I am a mom, and I do not really like children all that much. I am not a cook (this is not news to most people), and I do not enjoy kids. I don’t enjoy playing kid games with them, doing arts and crafts with them, exercising with them, playing outside with them. I do not enjoy having them “help” me cook and clean, or figuring out how to answer their questions on a kid-friendly level, or planning and implementing child-enriching games and activities.
I like to do grown-up stuff, watch grown-up TV, read grown-up books, talk and think about grown-up things, and even write about them once in a while too. I like to have complete thoughts and speak in coherent sentences and put on my makeup without little hands in my makeup box – hands of little girls that are counting on me to teach them how to become young women who know how to use makeup appropriately. Now. Not later. Not when I’m not busy. Not next time. Right now. How am I supposed to stop the freight train of a mind that says “get out of my way, I’m in a hurry” and instead say, “sure honey, I don’t mind that you’re using my makeup brushes on your peanut-butter-and-yogurt-covered cheeks.”
I am a mom with young children. I’m supposed to be able to do this and want to do this. I’m supposed to nurture kids – my own, and others – by being involved in the kid-related activities and ministries that my kids are blessed to participate in. This is what I am expected – assumed – to be, and I am not. My too-grown-up-for-my-own-good mind computes this as failure. Not just failure at one thing, but failure at everything; and with it, guilt. The guilt that I’m not contributing to society and community in the way I’m meant to contribute.
At the moment I’m getting a little lost in my explanation, but there is a point here. This failure, that feels like the ultimate failure and tells me that I don’t measure up to anyone or anything, creates a fear of failing at everything.
This is about fear. Fear is crippling, and there is no easy fix. This is a battle you may or may not face, but it is one that I will probably fight my entire life.
I’m not writing this to guilt friends and loved ones into saying the things I want to hear. I am writing this because of the encouragement that I’m only starting to realize, and though I still lack confidence in everything – everything – beginning to understand a few things is insanely freeing.
I struggle with fear. I struggle with figuring out who I am and what I’m good at, and what I should be doing. I have been told a handful of times that I can write. I may not be the very best, but I know that I can write; and I sure as anything can write better than I can cook. And yet if I’m not told that by enough people, or often enough, fear tells me I can’t do this either …it’s just another non-talent I’ve been trying to force something out of …I cannot succeed at this or anything …I’m just not one of those “talented” types.

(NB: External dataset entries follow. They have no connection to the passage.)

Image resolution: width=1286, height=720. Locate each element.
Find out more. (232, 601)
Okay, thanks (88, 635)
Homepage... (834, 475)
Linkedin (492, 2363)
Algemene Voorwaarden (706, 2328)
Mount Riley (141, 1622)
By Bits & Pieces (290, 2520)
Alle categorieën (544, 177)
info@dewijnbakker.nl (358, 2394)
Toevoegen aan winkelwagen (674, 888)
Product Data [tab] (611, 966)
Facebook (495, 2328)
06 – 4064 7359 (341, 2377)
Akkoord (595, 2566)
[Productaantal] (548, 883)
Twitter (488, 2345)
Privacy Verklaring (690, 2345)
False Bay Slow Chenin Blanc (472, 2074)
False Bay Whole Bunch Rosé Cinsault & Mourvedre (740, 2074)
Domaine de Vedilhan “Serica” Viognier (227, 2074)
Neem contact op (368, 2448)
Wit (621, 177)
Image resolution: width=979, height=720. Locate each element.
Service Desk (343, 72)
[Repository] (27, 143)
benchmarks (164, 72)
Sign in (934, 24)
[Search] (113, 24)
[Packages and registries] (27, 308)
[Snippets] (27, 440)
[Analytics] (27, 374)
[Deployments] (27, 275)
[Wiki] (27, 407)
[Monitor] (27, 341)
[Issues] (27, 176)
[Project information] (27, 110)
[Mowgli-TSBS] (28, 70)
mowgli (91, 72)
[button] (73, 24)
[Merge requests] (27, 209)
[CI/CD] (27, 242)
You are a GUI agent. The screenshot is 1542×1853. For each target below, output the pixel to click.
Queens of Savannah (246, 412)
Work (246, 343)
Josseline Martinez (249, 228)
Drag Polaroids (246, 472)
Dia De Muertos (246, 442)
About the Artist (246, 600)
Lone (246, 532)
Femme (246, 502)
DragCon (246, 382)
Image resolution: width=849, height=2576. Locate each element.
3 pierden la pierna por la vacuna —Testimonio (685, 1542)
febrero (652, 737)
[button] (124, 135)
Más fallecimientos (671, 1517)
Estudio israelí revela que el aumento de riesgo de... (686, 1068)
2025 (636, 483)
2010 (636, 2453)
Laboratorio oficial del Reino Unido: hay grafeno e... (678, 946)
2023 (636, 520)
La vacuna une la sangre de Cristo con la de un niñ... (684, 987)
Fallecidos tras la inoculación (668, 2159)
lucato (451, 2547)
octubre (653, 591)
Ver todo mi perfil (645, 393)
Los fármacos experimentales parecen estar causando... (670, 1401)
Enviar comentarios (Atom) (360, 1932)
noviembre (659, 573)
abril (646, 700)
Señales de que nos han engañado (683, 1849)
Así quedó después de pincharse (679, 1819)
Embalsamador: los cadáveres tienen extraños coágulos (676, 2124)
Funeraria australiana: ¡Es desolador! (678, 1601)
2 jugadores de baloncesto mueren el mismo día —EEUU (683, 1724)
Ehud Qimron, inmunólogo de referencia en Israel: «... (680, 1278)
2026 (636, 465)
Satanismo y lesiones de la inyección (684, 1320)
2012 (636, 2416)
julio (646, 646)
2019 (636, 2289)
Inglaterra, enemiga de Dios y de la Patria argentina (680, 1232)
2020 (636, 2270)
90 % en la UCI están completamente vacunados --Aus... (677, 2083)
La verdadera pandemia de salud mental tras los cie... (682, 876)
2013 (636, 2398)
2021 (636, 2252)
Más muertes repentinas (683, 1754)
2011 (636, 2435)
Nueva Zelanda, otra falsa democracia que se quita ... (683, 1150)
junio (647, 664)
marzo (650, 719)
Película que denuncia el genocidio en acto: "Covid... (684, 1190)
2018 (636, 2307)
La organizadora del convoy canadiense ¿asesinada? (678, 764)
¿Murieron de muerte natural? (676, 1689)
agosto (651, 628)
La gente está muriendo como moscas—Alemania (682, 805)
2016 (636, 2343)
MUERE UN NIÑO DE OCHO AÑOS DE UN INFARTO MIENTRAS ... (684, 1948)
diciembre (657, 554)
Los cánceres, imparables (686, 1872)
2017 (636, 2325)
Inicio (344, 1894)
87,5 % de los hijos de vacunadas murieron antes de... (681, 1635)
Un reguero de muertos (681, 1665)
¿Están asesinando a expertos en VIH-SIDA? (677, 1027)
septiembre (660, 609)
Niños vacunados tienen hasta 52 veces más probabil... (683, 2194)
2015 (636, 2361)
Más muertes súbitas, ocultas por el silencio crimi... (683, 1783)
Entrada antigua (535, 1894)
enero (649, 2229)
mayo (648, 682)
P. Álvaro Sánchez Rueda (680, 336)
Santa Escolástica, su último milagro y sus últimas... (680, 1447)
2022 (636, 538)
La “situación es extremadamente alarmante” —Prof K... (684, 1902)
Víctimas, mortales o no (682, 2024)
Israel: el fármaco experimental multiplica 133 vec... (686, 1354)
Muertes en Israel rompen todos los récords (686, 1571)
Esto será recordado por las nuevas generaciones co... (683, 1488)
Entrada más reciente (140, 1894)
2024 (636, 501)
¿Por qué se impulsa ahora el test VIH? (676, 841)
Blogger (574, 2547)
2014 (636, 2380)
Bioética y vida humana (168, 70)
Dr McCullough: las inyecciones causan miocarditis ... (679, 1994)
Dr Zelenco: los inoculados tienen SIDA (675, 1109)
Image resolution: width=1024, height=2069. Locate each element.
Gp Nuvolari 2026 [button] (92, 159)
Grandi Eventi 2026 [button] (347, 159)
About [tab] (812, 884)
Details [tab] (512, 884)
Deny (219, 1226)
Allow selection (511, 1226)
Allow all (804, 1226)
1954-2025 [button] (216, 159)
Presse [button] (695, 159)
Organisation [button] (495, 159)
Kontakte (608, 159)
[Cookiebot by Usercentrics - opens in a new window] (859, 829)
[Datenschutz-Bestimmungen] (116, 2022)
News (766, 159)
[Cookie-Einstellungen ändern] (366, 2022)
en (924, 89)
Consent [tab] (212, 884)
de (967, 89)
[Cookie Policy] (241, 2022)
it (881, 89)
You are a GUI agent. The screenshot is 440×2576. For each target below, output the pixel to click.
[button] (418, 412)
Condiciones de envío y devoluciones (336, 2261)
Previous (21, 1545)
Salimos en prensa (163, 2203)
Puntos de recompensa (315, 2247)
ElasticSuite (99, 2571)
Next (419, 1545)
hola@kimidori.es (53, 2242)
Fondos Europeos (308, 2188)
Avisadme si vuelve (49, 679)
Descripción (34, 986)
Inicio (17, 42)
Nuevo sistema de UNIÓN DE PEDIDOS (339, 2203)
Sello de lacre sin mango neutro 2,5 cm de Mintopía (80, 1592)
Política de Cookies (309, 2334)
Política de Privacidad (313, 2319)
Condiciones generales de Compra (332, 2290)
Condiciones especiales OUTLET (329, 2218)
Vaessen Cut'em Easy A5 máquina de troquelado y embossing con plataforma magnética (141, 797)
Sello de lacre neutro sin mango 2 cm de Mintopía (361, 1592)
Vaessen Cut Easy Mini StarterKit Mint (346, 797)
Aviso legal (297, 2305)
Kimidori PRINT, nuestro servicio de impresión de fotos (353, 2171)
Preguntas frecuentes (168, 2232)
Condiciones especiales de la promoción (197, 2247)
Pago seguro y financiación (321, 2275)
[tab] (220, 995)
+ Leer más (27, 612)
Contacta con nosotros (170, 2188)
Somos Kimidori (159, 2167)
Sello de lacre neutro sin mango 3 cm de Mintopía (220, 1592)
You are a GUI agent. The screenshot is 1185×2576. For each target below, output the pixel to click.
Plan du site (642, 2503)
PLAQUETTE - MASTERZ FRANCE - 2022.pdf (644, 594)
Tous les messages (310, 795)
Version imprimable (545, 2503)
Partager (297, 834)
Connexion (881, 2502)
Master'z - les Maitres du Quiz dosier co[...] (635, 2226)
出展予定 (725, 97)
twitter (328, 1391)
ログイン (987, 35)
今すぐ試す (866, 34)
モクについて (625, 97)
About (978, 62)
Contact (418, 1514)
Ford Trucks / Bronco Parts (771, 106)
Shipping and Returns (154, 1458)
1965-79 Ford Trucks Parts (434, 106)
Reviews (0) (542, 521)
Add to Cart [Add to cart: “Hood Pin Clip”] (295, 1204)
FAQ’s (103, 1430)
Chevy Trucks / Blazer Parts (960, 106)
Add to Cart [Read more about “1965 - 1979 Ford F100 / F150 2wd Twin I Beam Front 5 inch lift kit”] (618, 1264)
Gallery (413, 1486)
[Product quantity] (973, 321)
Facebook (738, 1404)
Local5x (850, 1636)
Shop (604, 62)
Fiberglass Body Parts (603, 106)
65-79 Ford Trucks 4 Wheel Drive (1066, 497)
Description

It is freeing to start learning to be happy with who I am, but I think the bigger struggle and even more freeing is learning to be happy with who I am not. Beginning to understand that we are not all expected to be the same, and anyone good at the things I’m not good at is a hero and a blessing in my life and community, to fill in where I’m lacking; and anyone who is better than I am at the things I’m okay at, is someone to learn from and admire. They haven’t taken up all the success available in that area of ability, but they may rather be helping to pave the way for me to join in on the success.
Learning to accept who I’m not helps me to accept that maybe I’m not a failure as a human being, I only need to worry less about trying to perfect myself in what I’m not, and start paying attention to growing in what I am. It hasn’t been easy.
The truth is: What I am not, someone else is. It is balance. I can let the amazing gifts of these someone-elses put me to shame, or I can choose to be grateful that someone was created to be able to do what is not in me to do. I can be afraid to try anything new for fear that I haven’t a single usable gift or talent, or I can learn to count every non-success as a key part of embracing who I am and who I am not.
This is what is buried deep within me, but it is not just for me. It is for someone else too. It is scary, but it is okay to not be what you are not.
Feel free to remind my of this when I forget.